Students fulfill requirements for the Master of Science in Population Medicine (ScM) through a nine-course sequence -- taken in addition to medical school coursework -- and a thesis.  

 

 

Courses

Health Systems Science I and II 

These courses introduce students to health care systems in the United States and beyond.  Both courses, integrated with the Doctoring and Integrated Medical Science courses during Years 1 and 2, focus specifically on topics such as health care financing, health disparities, social determinants of health, patient safety, quality improvement, and medical-legal partnerships.

Research Methods in Population Medicine

This course, offered during Year 1, prepares students to develop and demonstrate the necessary research skills to formulate a population medicine research question and then design and conduct an investigational study culminating in a manuscript to satisfy thesis requirements of the ScM degree.

Quantitative Methods

This course, offered in the summer between Years 1 and 2, focuses on biostatics and epidemiology. Taught online format and complemented by instructor office hours, the course focuses on the principles of epidemiology, study design, hypothesis testing, parametric and non-parametric tests and the integration of these concepts into clinical care.

Leadership in Health Care

This course is designed to "educate a new type of physician.  It emphasizes teamwork and leadership, population science, and behavioral and social medicine with an eye toward developing physician-leaders who improve the quality of health care and wellness of the population.

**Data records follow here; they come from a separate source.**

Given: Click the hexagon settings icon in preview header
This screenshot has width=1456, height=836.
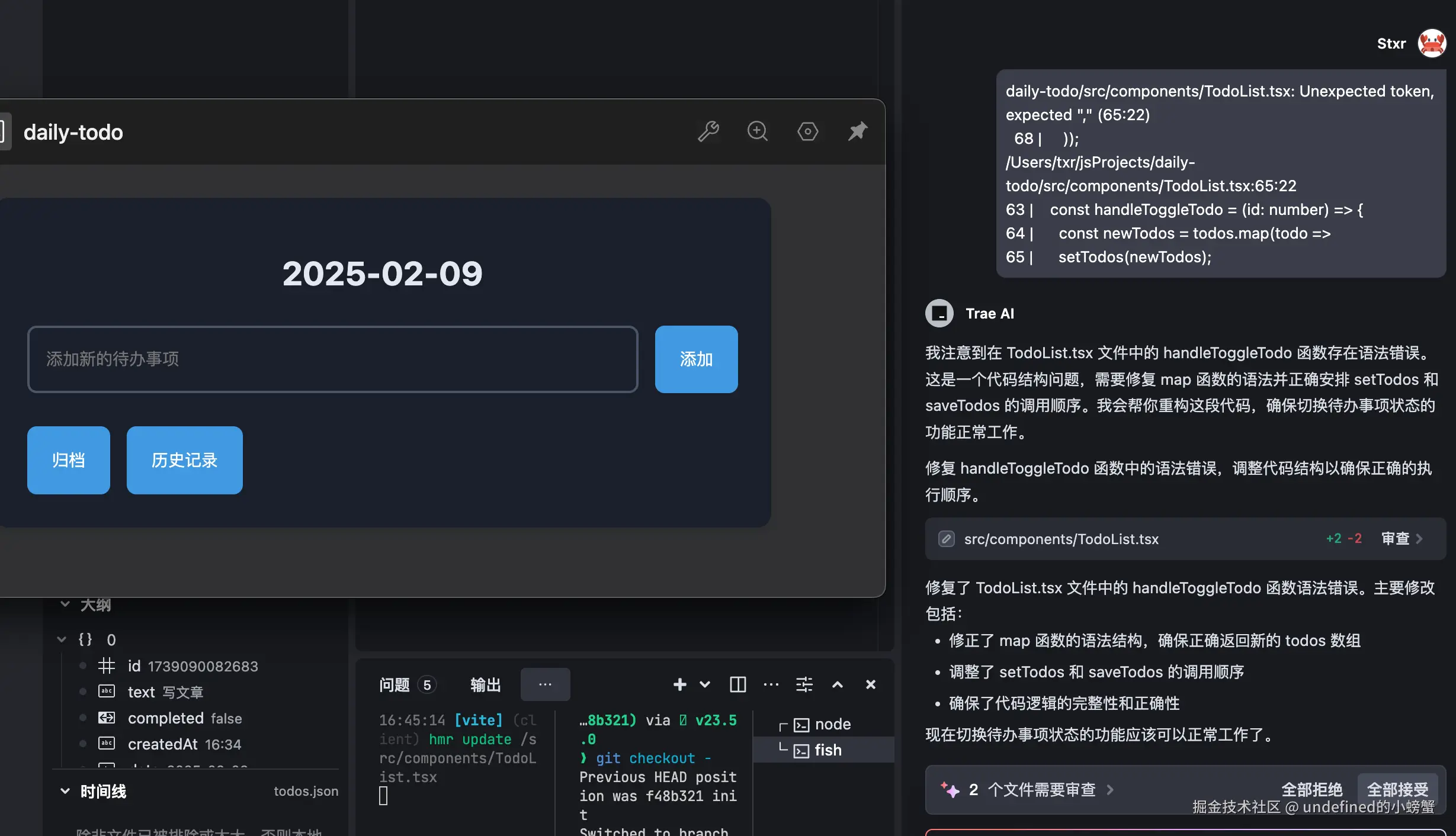Looking at the screenshot, I should 807,131.
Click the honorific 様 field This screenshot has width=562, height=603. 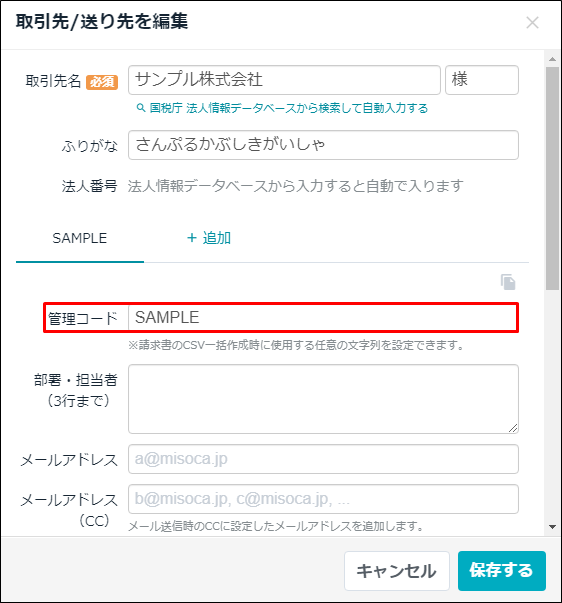click(482, 80)
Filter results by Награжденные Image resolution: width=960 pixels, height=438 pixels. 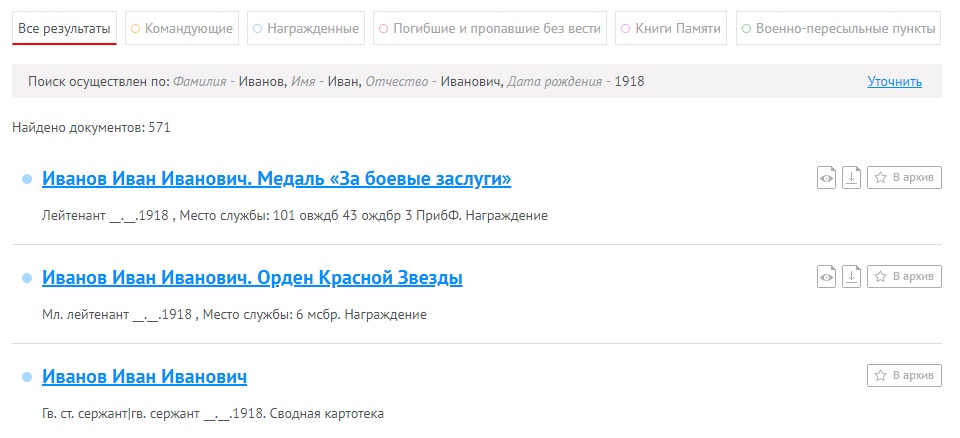pyautogui.click(x=305, y=29)
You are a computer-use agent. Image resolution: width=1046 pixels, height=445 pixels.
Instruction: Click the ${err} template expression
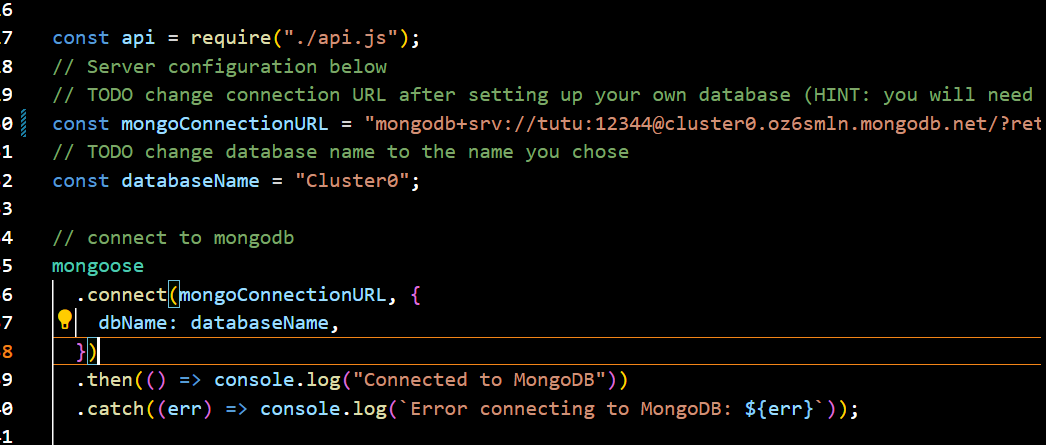778,409
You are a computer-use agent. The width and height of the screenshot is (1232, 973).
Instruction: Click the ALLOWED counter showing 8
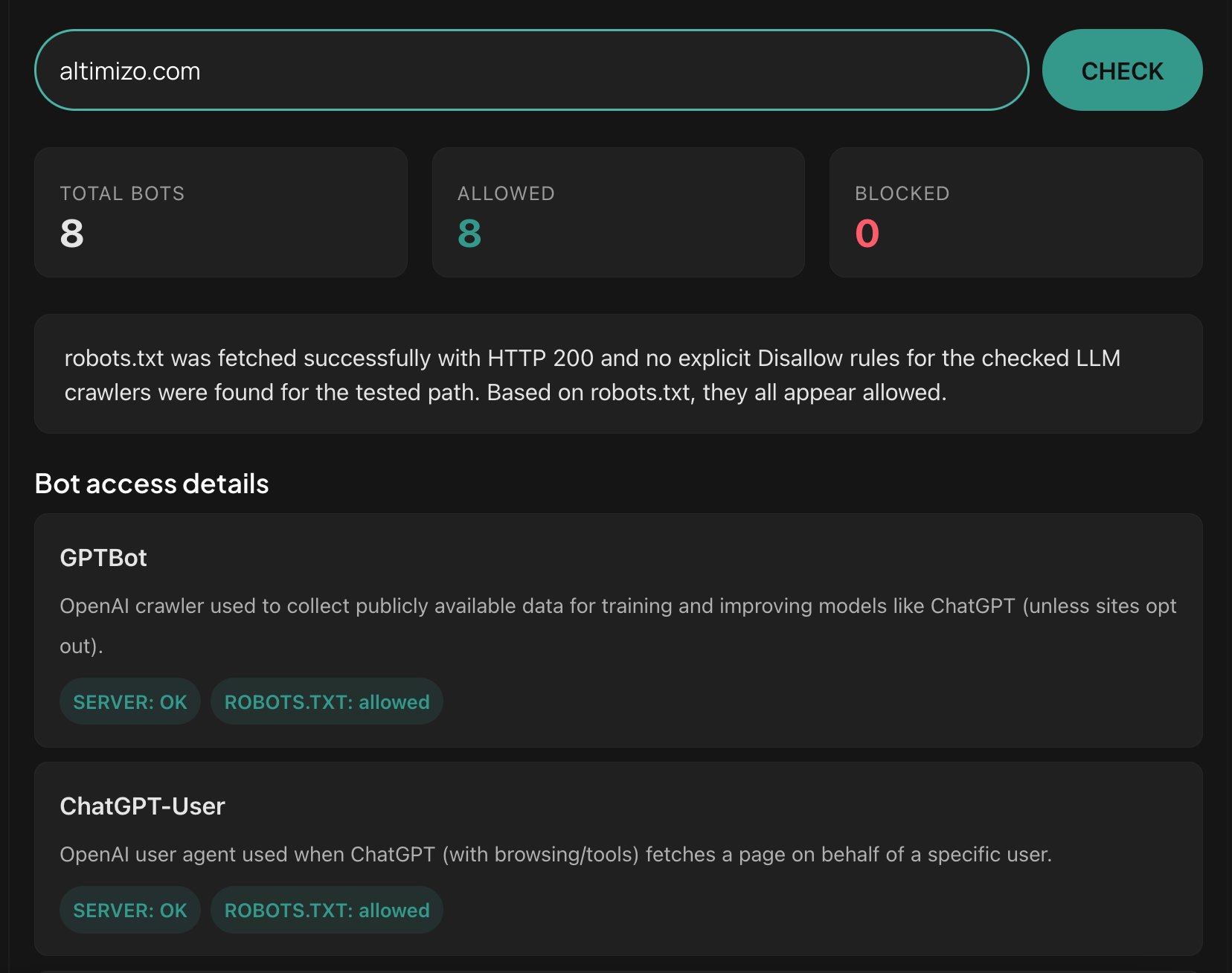pyautogui.click(x=469, y=234)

Population and Clinical Medicine I and II

These courses, woven into the Longitudinal Integrated Clerkship (LIC), focus on the intersection of population medicine and clinical care of individuals and populations. Topics include dental care in underserved populations, medical care of incarcerated persons, poly- pharmacy in elderly individuals, quality improvement, patient safety and the patient-centered medical home. 

Thesis

In addition to this coursework, students are required to perform scholarly work and write a thesis. Students choose a mentor and begin their research project in the summer between Years 1 and 2.  Projects are diverse and students are encouraged to choose topics they are passionate about.